岡野工業は、技術力が命の町工場だ。だから特許戦略がとても重要になる。「特許さえ取ればこっちのもの!」と思う人もいるようだが、それは大きな勘違い。特許を取ってもひどい目に遭っている人を何人も見てきている。ウチみたいな小さな町工場は、単独で特許を取っても何の意味もないんだ。

大会社がその特許技術を欲しかったとする。そのときに「お願いします。その技術を使わせてください」なんて頭を下げてくることはまずない。大会社は知らん顔して商品化してしまうんだ。そんなことをしたら特許権侵害で訴えられるのは百も承知。確信犯的に作り始めるんだ。

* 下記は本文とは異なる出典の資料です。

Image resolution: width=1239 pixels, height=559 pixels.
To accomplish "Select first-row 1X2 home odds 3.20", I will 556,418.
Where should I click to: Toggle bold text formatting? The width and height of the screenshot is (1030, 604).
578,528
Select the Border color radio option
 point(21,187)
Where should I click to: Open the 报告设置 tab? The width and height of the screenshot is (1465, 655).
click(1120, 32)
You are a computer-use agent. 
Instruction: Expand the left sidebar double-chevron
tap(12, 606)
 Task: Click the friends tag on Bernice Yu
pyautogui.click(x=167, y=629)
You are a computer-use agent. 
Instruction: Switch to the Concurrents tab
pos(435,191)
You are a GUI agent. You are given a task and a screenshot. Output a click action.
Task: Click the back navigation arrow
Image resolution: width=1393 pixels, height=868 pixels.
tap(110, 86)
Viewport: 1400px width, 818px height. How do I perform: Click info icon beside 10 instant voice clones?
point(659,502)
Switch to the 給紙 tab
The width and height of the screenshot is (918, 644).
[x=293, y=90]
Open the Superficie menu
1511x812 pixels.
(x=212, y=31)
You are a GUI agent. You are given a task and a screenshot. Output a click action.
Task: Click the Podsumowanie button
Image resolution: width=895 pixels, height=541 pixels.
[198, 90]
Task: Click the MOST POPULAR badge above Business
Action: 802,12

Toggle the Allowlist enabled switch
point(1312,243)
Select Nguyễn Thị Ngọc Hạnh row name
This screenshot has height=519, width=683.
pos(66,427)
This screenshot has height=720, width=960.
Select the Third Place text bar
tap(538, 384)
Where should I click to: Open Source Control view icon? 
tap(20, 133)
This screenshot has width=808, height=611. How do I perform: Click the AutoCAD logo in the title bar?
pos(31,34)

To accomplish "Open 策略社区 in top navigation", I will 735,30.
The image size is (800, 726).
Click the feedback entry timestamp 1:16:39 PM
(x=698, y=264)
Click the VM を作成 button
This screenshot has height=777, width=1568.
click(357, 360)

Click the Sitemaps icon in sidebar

それを知った町工場が訴えても、実はなかなか勝つことができない。どんなにこちらが正しくても、大会社はカネに飽かせて専門の弁護士を大勢雇って、裁判を長引かせる。結審する頃には技術自体が古くなり、賠償金も大して取れない、ということになってしまうんだ。

大会社と特許を取ると、権利だけでなく、宣伝の効果も

だから俺は、特許は大会社と組んで取るようにしている。前回話した「痛くない注射針」も、テルモとの共同出願にして世界中で特許を取った。テルモから相談を受け、板を丸めて作るという、従来にない方法を思いついたとき、真っ先に担当者に言った。「会社に帰ったら、すぐに特許を取る準備をしてくれ。発明者は岡野工業。特許出願者はテルモでいいよ」と。

こうして大会社との連名で特許を取っておけば、ほかの会社も手を出しづらい。大会社は海外の情報網も発達しているから、どこかでまねをしていたらすぐに対応できる。ぼやのうちに火を消せるんだ。

連名特許にはもう一ついいことがある。PR効果がすごいんだ。テルモと岡野工業の名前が対等に並ぶ。ウチはトヨタ自動車とも共同で特許を取っているから、トヨタとも対等に名前が並ぶ。そんなのがいくつも出てくれば「岡野工業とはいったいどういう会社なんだ!?」と話題になる。世界特許だから、海外のメーカーも目にする。

実際、注射針の装置は、中国のある企業から、びっくりするような金額で、機械を丸ごと売ってくれないかという話が来た。同じような話はドイツからもあった。特許の効果だろうね。でも、一式持っていっても、金型のメンテナンスができないから同じモノを作り続けることはできない、と結局あきらめて帰っていったよ。大会社と組んで特許を取るというのは、権利を守るだけでなく、宣伝の効果も大きいんだ。